The attention that Unsworth pays to the intimate, interior and unkempt experiences of women has drawn comparisons to Phoebe Waller-Bridge (fox and all) and Irish novelist Sally Rooney. Does Unsworth find these comparisons empowering or limiting? “I wish there were more names!” she says fervently. “I love both of them – I think they're geniuses – and I'm so glad that their works are out in the world. But I just wish we had more voices and more diversity. I think it would be great if there were many more women that we could refer to.”
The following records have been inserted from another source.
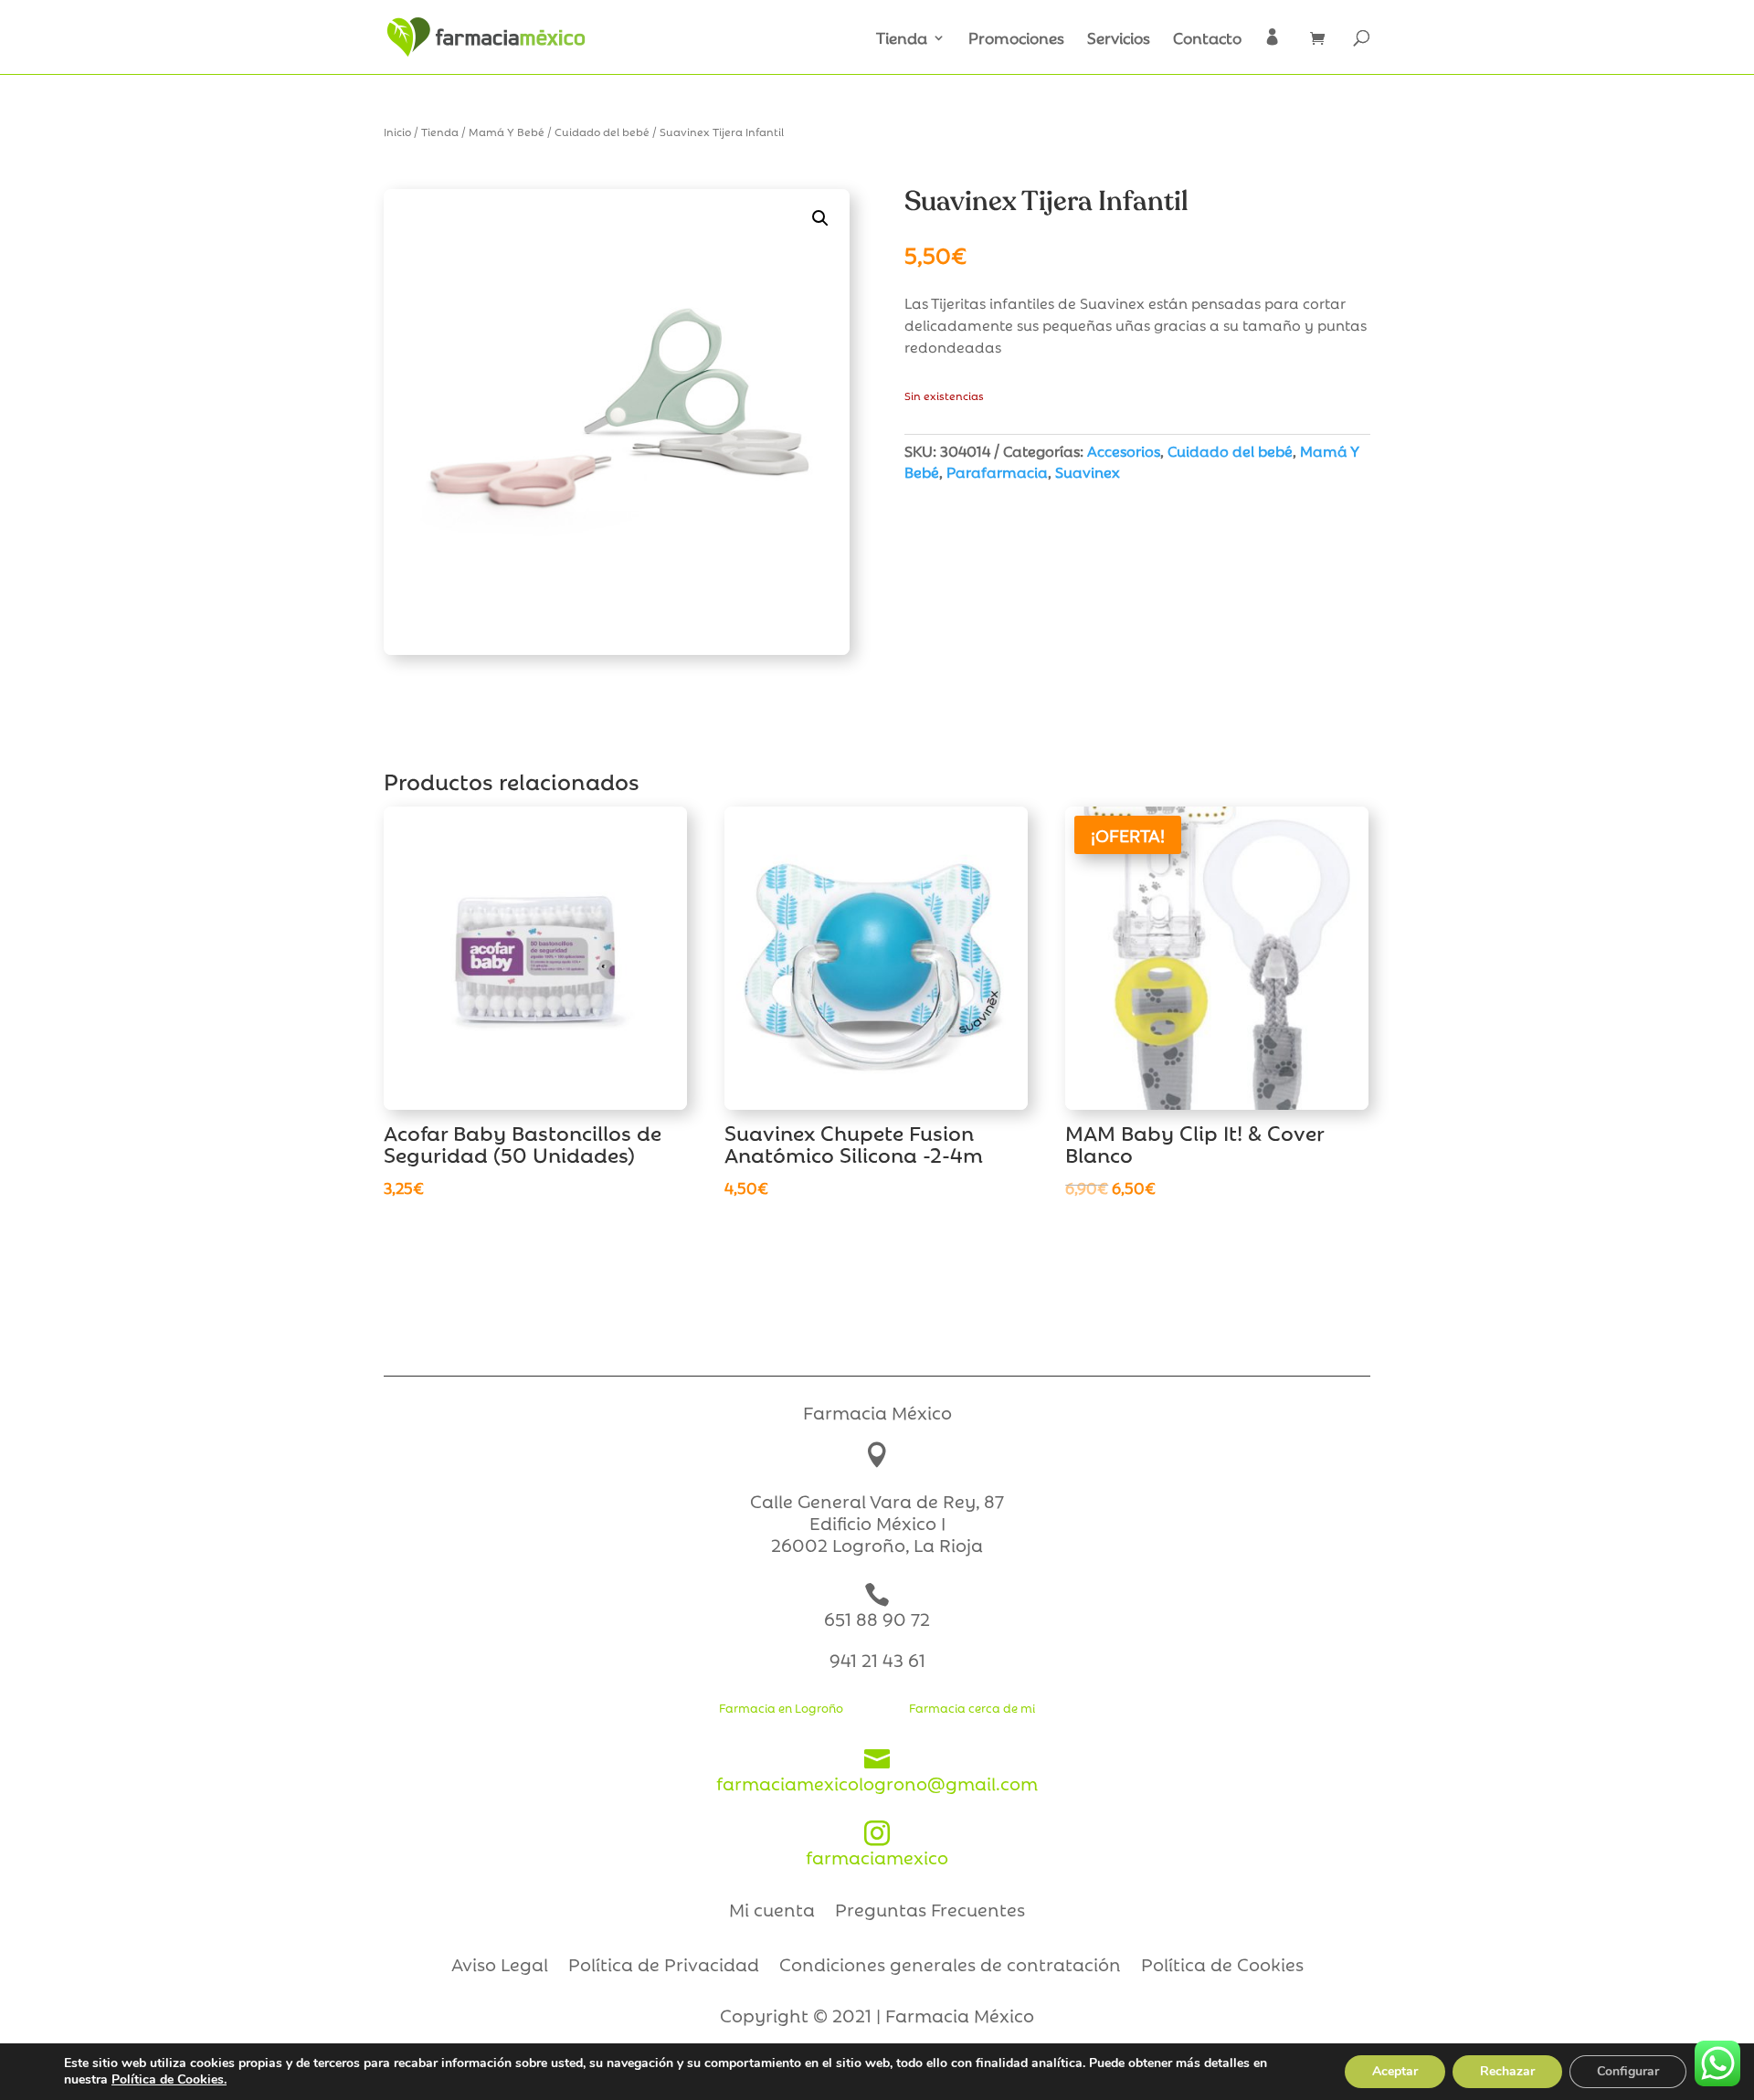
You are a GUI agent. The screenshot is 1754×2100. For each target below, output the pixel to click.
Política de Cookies (1222, 1967)
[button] (820, 218)
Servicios (1118, 39)
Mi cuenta (772, 1912)
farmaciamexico (877, 1844)
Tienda (901, 39)
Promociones (1016, 39)
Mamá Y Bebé (506, 131)
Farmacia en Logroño (781, 1707)
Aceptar (1395, 2071)
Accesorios (1123, 450)
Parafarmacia (997, 471)
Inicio (397, 131)
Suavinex (1087, 471)
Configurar (1628, 2071)
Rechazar (1507, 2071)
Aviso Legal (499, 1967)
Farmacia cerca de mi (972, 1707)
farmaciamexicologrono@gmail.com (877, 1770)
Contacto (1207, 39)
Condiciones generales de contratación (950, 1967)
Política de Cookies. (169, 2079)
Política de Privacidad (663, 1967)
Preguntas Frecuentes (930, 1912)
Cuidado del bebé (602, 131)
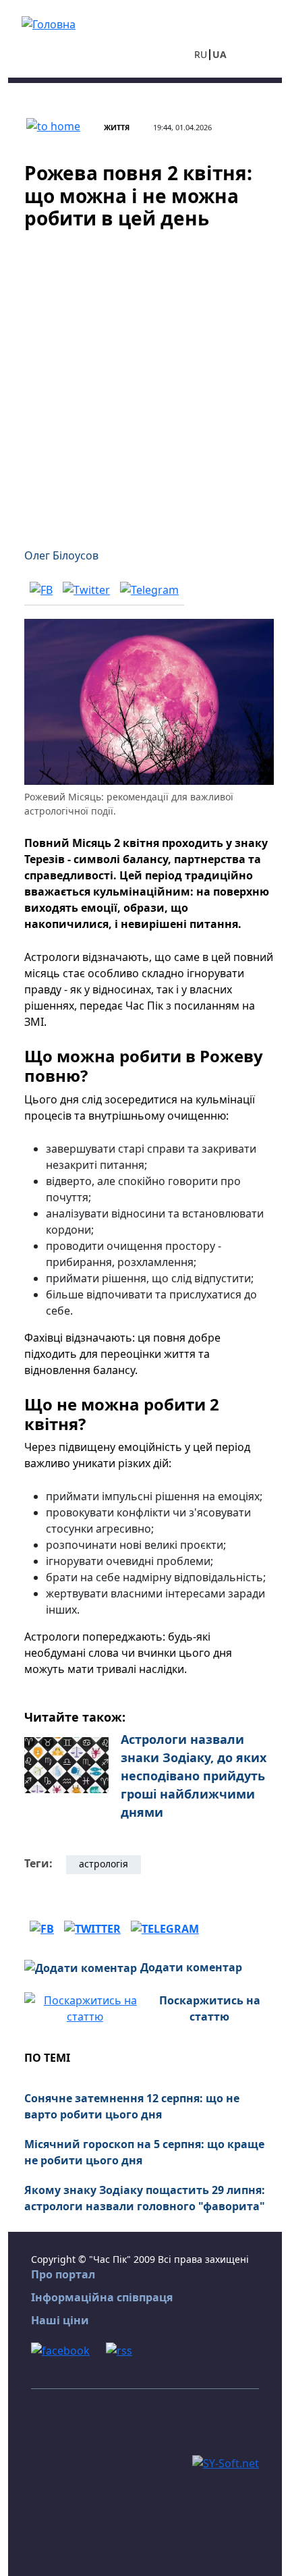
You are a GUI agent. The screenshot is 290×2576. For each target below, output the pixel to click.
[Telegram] (149, 589)
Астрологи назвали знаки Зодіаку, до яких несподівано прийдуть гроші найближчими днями (193, 1775)
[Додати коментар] (80, 1966)
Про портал (63, 2274)
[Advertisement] (145, 381)
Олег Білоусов (61, 555)
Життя (116, 127)
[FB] (41, 589)
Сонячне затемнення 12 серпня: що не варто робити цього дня (131, 2106)
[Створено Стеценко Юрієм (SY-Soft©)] (225, 2462)
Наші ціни (60, 2320)
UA (219, 54)
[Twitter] (86, 589)
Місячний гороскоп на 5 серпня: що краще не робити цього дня (144, 2152)
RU (200, 54)
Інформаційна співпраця (102, 2297)
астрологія (103, 1863)
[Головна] (49, 23)
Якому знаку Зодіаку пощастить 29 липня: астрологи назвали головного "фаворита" (144, 2198)
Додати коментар (191, 1967)
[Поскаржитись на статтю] (85, 2007)
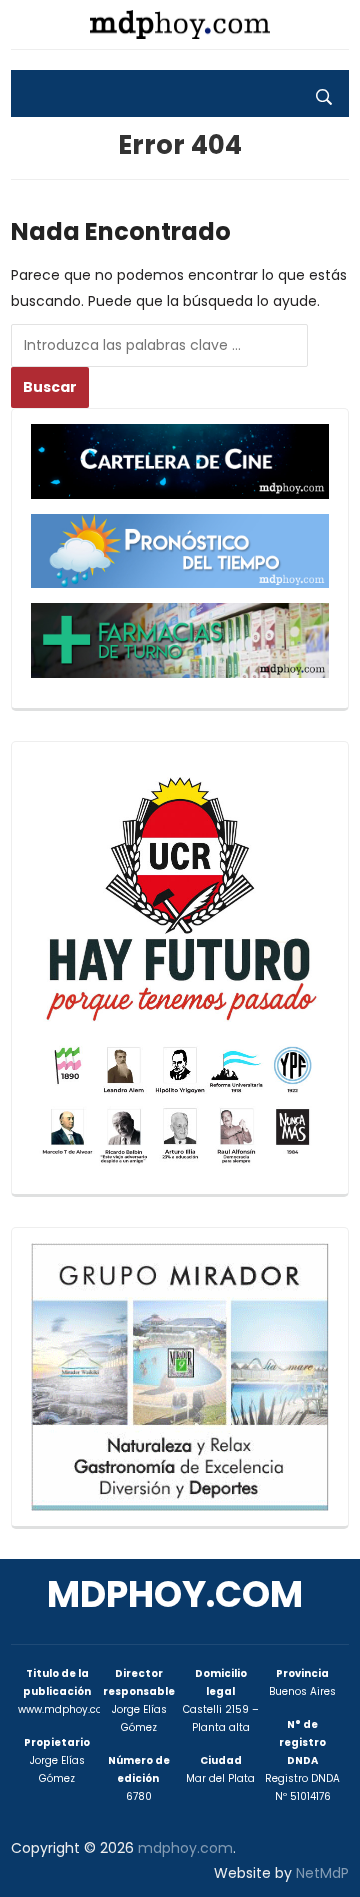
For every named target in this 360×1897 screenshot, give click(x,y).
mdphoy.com (175, 1594)
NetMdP (322, 1873)
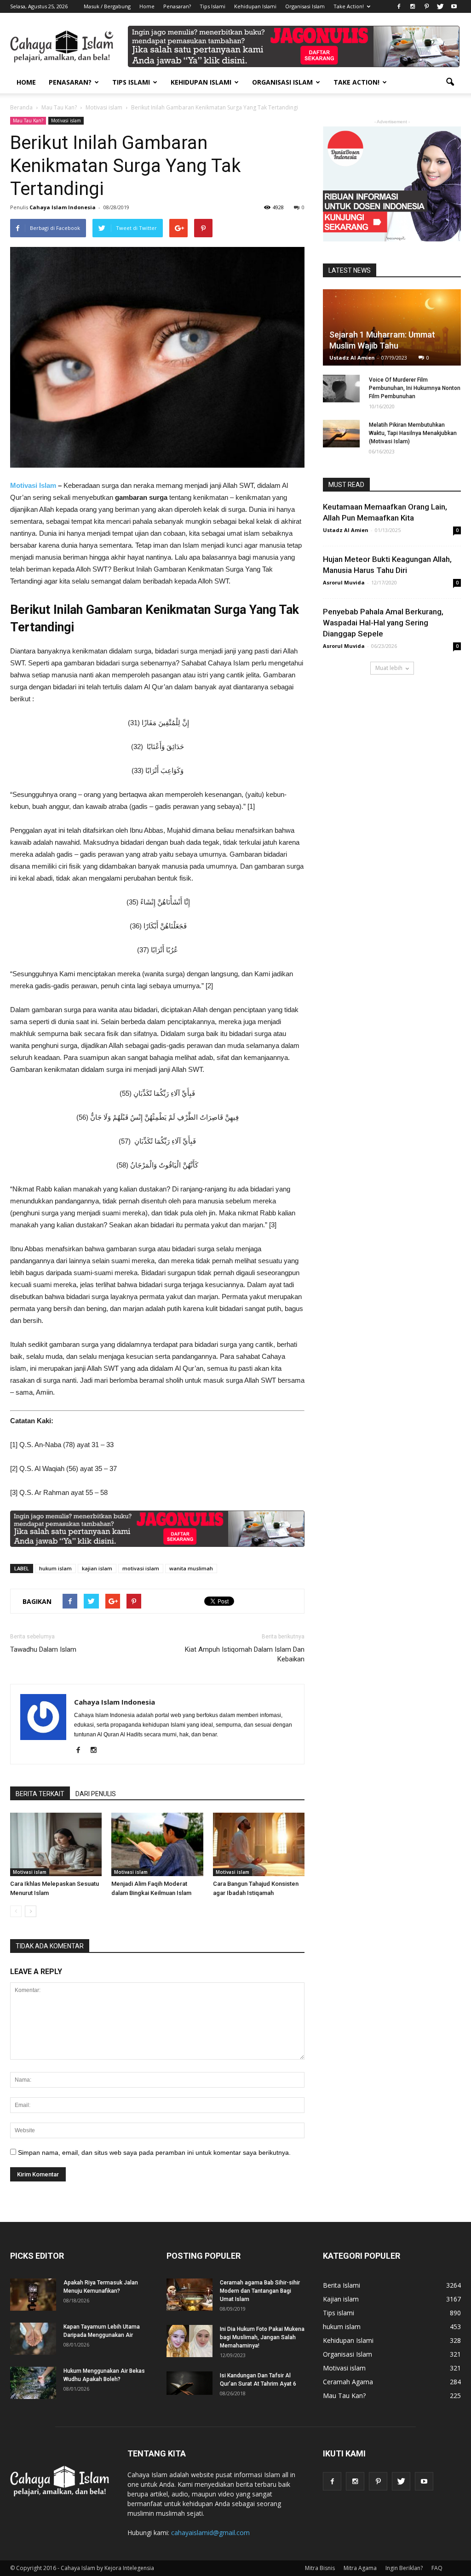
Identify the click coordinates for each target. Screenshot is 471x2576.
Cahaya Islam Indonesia (62, 207)
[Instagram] (412, 6)
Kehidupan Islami (255, 6)
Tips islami (338, 2312)
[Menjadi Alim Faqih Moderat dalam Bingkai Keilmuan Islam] (157, 1844)
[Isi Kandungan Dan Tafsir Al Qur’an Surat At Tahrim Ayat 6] (190, 2383)
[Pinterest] (426, 6)
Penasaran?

For Unsworth, television seems to be the place allowing for more diverse voices. She points to her peers Rooney and Candice Carty-Williams as other novelists who are adapting their bestsellers, while Adults is already set to become a television series with Unsworth on screenwriting duties. Television, she explains, is increasingly becoming a space where women can tell authentic, unapologetic stories. “I don't like redemption stories and I don't like super neat happy endings where everything is jolly and shiny and Hallmark,” Unsworth states firmly. “I don’t want my work to be a cautionary tale. I've got many more questions than I've got answers.” In Adults, as well as Animals, it’s a joy to hear her ask them.